In a `{rixpress}` pipeline, local files and directories specified in `path` are
copied into a sub-directory called `input_folder`. Therefore, the path to your
data inside the Nix sandbox will be `input_folder/YOUR_PATH`.

The following example shows how to read a shapefile using Python and
`geopandas`:

```{r, eval = FALSE}
library(rixpress)

list(
  rxp_py_file(
    name = gdf,
    # We provide the directory 'data' to ensure all shapefile components are copied.
    path = 'data',
    # The read_function must use the hardcoded path within the build environment.
    read_function = "lambda x: geopandas.read_file('input_folder/data/oceans.shp', driver='ESRI Shapefile')"
  ),

  rxp_py(
    name = sa,
    expr = "gdf.loc[gdf['Oceans'] == 'South Atlantic Ocean']['geometry'].loc[0]"
  )
) |>
  rxp_populate(project_path = ".")
```

Here's what happens:

1. The `path = 'data'` argument tells `{rixpress}` to copy the entire `data`
   directory into the sandbox.
2. Inside the sandbox, the shapefile is located at
   `input_folder/data/oceans.shp`.
3. The `read_function` is a lambda function that explicitly calls
   `geopandas.read_file` with this hardcoded path, allowing it to find the
   `.shp` file and its necessary sidecar files.

A perhaps cleaner alternative is to write a function that takes the path to the
data folder as an input, and then have this function look in that folder for the
shapefile, and pass its path to `geopandas.read_file`. For example

```py
def read_shp(path_folder):
    # Look for files ending with .shp in the given folder
    candidates = glob.glob(os.path.join(path_folder, "*.shp"))
    if not candidates:
        raise FileNotFoundError(f"No .shp file found in {path_folder}")

    shapefile = candidates[0]
    return gpd.read_file(shapefile, driver="ESRI Shapefile")
```

We can then rewrite the derivation like so:

```r
rxp_py_file(
    name = gdf,
    path = 'data',
    read_function = "read_shp",
    user_functions = "functions.py"
  ),
```

(assuming our function is defined in a script called `functions.py`).

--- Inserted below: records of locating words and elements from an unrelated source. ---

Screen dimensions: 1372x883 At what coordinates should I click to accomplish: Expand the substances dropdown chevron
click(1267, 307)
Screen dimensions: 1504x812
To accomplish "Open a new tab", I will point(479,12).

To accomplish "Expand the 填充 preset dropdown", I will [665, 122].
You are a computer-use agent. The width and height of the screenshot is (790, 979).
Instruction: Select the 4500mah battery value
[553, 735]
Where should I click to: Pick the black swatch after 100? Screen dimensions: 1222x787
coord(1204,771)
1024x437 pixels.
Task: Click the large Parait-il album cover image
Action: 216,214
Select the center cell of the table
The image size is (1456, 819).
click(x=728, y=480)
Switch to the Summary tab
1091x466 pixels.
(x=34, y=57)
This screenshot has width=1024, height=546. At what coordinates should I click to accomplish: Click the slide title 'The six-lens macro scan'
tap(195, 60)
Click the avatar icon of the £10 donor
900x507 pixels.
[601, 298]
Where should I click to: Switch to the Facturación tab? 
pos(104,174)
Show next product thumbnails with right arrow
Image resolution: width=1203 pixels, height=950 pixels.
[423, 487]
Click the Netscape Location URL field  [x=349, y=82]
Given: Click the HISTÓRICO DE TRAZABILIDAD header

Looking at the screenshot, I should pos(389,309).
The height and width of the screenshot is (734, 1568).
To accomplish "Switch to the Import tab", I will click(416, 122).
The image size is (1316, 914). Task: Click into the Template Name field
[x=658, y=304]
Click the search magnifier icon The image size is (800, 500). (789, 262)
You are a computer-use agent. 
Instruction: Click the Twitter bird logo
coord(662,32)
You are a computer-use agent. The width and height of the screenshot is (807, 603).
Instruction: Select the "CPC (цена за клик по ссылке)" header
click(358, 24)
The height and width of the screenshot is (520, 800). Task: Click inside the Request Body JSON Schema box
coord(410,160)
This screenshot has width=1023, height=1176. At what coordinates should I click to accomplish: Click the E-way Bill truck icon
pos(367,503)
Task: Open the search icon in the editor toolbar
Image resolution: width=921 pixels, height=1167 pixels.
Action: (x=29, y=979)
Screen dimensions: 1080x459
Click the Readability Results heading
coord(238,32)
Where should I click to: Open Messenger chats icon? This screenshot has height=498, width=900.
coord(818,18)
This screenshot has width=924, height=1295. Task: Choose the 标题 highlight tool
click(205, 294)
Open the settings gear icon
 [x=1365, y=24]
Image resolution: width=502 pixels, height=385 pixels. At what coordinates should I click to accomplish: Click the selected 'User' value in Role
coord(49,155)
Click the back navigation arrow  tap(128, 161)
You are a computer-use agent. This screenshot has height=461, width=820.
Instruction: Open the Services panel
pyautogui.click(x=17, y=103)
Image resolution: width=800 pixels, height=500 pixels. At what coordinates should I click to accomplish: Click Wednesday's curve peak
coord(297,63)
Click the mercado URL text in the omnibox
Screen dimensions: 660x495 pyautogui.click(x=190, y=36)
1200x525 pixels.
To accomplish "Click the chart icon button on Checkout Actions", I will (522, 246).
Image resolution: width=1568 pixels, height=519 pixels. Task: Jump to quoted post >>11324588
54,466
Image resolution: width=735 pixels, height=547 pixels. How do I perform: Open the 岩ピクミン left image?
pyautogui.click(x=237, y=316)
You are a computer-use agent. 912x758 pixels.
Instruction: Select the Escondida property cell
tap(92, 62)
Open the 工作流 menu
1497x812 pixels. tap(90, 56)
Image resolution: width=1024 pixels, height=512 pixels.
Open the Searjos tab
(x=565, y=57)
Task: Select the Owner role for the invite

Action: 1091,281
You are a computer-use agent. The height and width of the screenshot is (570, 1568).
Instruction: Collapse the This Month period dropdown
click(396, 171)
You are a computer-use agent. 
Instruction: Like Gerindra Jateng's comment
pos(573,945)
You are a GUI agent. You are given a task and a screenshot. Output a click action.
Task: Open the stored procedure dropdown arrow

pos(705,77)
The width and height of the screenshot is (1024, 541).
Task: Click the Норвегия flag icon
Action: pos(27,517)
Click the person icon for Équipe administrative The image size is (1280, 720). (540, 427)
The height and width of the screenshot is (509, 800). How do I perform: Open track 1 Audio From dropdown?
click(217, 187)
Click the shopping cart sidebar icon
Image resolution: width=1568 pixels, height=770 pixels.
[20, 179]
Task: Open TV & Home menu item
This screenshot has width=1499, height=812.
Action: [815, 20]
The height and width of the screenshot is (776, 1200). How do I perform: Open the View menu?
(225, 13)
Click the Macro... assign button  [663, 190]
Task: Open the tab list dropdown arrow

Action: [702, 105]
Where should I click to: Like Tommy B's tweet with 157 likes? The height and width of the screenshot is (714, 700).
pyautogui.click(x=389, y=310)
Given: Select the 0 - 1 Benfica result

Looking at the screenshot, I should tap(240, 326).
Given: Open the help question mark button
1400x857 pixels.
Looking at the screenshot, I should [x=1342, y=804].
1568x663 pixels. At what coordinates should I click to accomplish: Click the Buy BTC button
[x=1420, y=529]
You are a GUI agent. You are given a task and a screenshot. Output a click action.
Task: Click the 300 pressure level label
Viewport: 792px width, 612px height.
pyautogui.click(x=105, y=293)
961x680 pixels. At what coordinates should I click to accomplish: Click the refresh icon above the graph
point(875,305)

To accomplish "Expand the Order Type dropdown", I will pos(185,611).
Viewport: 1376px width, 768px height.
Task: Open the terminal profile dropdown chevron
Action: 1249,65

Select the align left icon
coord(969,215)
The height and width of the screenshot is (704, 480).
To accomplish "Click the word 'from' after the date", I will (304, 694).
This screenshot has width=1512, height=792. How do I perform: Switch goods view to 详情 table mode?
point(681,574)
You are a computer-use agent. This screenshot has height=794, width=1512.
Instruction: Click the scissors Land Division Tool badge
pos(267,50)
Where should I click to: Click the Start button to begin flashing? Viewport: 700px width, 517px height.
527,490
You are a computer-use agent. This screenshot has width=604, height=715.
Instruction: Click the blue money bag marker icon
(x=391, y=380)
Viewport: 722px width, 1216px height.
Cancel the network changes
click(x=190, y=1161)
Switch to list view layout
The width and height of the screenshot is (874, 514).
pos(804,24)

Because our Python function also uses `glob` and `os`, we need to import these
functions using `add_import()`. We can add this just after calling
`rxp_populate()`:


```r
  rxp_populate(
    project_path = ".",
    py_imports = c(geopandas = "import geopandas as gpd")
  )

# This is needed for the function defined in functions.py
add_import("import os", "default.nix")
add_import("import glob", "default.nix")
```

## Conclusion

The `rxp_*_file` functions in `{rixpress}` offer a powerful and consistent
interface for ingesting data into your reproducible pipelines, whether your data
lives locally, on the web, as a single file, or as a collection of files. By
understanding how to specify the `path` and tailor the `read_function`, you can
handle a wide variety of data import tasks.